What you have to do: The answer must be an exact copy of the lines from the one containing "Click the Sign in link" through the last line of the records, with the pictures left out.
Start of Provided data
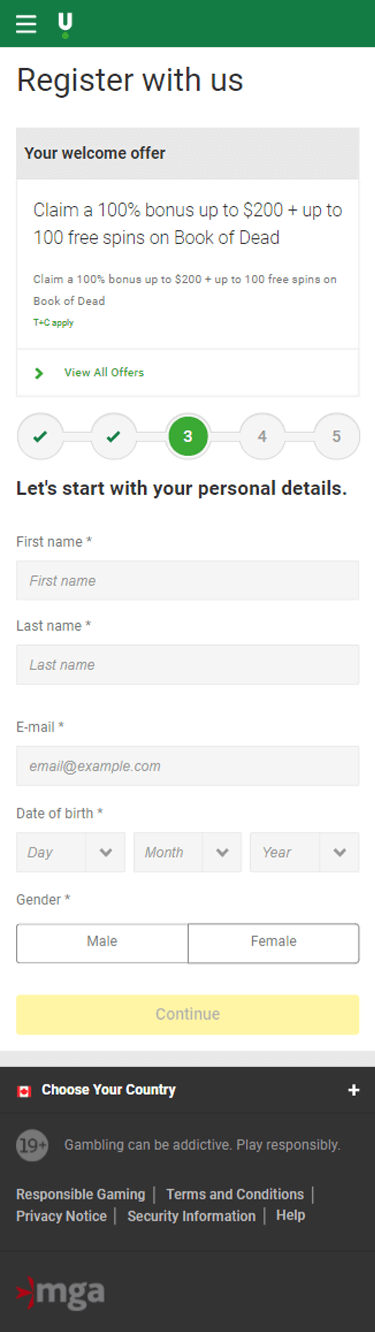Open the Terms and Conditions link
Viewport: 375px width, 1332px height.
click(x=235, y=1194)
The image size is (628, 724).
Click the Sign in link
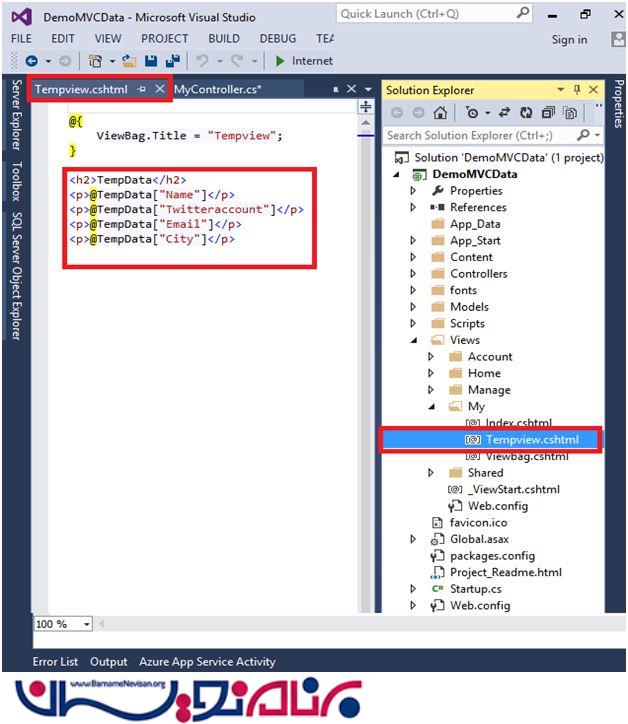pyautogui.click(x=569, y=39)

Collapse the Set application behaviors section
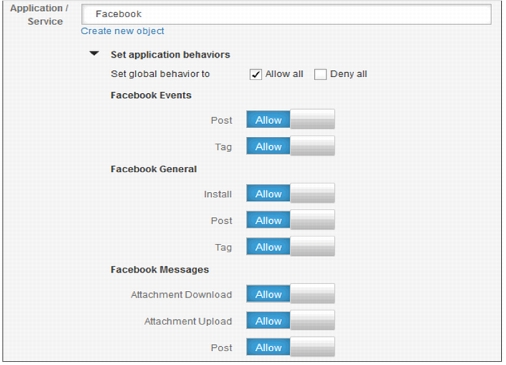[94, 53]
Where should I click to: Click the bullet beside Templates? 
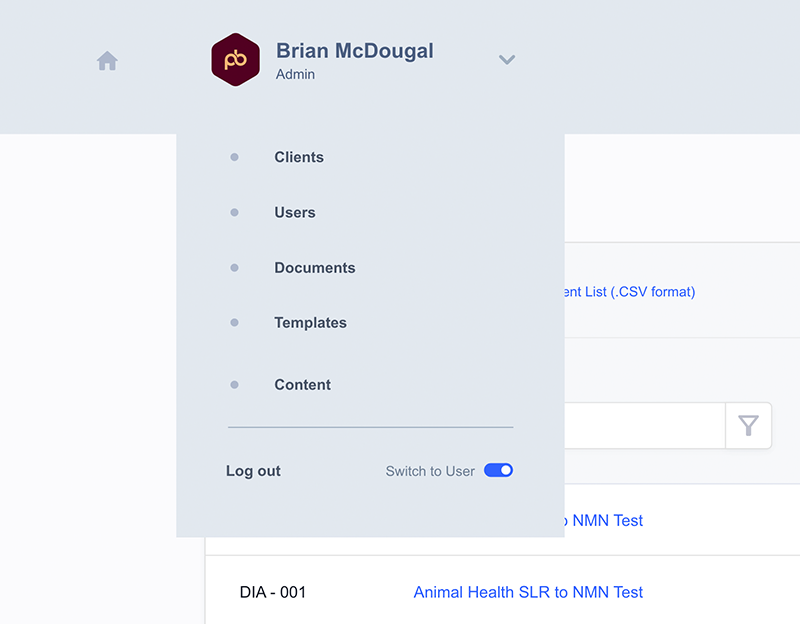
End of Provided data
Completed exercise:
Click the Sign in link
pyautogui.click(x=569, y=39)

Collapse the Set application behaviors section
[94, 53]
Where should I click to: Click the bullet beside Templates? 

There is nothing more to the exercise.